慢性腎不全(尿毒症) 1
種々の原因により腎臓の機能が低下すると、腎不全に陥り、尿毒症になることがあります。尿毒症になると透析療法(血液透析、腹膜透析)や腎移植などの治療が必要となりますが、近年透析療法を受ける患者数が増加の一途をたどっています。また、透析導入年齢の高齢化も目立っており、ここにも高齢化社会の影響が現れています。
腎臓の働き
腎臓は左右一対の臓器で、腰骨の上あたりの背中側に位置しています。右の腎臓は肝臓の下にあるため、左の腎臓より少し低い位置にあります。大きさは手拳大で、重さは125g前後です。腎臓には毛細血管の集まりである糸球体という血液を濾過する組織があり、その数は左右で約100万個ずつあります。糸球体で血液を濾過するには心臓から多量の血液を腎臓に送る必要があります。心臓から送り出す血液の約25%が糸球体に送られますが、この血液が糸球体を通過することによって、血液中の老廃物や不要な物質が濾過されて、原尿(100~150ℓ/日)がつくられます。
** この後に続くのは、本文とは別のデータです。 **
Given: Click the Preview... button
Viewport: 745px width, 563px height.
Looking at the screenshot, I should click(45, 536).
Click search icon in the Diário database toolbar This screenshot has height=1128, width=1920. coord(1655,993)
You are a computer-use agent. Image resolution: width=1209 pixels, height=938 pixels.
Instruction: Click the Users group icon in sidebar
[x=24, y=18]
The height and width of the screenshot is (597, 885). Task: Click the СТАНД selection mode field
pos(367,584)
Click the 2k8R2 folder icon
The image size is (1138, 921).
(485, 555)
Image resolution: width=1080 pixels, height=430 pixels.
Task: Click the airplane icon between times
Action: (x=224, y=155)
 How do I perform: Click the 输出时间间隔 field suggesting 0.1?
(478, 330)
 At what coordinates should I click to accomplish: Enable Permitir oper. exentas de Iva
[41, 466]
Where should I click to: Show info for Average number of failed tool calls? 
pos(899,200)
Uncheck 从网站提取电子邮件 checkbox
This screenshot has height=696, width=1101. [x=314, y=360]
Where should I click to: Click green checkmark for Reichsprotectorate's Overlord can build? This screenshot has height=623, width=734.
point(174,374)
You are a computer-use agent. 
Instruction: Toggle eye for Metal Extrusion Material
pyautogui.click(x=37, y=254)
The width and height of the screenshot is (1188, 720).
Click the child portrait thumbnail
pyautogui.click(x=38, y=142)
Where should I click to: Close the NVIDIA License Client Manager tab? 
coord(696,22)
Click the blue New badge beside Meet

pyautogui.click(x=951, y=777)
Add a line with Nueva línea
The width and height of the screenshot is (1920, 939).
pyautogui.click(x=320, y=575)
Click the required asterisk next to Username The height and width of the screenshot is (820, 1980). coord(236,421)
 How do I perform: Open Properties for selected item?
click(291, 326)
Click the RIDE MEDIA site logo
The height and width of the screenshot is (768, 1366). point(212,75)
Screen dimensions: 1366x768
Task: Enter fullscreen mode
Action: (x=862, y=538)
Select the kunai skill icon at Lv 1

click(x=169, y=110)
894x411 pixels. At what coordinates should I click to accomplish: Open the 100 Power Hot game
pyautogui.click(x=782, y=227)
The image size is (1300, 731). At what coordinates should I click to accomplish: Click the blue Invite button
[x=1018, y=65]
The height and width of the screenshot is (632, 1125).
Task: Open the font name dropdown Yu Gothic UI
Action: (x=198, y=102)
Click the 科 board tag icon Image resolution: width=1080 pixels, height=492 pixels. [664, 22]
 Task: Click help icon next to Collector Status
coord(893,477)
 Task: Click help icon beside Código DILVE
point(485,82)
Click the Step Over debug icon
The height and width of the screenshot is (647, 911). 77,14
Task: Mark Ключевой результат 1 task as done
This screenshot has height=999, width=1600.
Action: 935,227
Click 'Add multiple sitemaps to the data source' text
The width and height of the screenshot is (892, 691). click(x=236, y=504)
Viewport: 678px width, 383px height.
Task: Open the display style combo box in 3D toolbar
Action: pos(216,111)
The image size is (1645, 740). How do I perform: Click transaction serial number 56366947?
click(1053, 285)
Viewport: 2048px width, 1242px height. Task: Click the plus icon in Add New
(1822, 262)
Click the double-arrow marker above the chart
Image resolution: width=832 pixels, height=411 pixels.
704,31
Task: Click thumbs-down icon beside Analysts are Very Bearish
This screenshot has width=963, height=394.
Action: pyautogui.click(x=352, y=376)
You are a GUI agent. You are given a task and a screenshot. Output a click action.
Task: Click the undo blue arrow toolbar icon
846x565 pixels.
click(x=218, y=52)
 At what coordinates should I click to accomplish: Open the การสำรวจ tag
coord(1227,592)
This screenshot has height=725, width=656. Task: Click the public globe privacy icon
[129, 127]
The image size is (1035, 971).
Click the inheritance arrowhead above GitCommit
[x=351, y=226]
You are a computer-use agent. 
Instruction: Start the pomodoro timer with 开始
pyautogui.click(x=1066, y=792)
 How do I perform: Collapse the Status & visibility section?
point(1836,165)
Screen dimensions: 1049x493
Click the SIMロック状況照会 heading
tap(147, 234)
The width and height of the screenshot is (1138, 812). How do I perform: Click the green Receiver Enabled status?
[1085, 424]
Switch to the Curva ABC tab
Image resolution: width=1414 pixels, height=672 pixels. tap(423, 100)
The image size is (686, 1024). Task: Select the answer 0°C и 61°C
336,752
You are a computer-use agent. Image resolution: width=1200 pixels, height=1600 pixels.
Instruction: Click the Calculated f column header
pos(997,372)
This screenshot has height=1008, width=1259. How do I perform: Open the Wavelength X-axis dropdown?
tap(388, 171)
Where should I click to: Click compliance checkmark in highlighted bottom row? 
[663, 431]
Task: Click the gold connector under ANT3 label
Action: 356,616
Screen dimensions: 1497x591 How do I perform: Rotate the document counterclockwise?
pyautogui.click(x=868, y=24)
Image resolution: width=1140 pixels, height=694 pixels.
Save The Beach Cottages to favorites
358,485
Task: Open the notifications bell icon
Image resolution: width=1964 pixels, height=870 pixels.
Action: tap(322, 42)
この原尿は尿細管という組織を通過するときに、水分、ブドウ糖、ナトリウムやカリウムなどの電解質など、からだに必要な成分が再吸収され、不要なものが尿(1~1.5ℓ/日)となって膀胱に排出されます。
腎機能が低下すると糸球体濾過値(GFR)が下がり血中クレアチニン値や尿素窒素値が上昇します。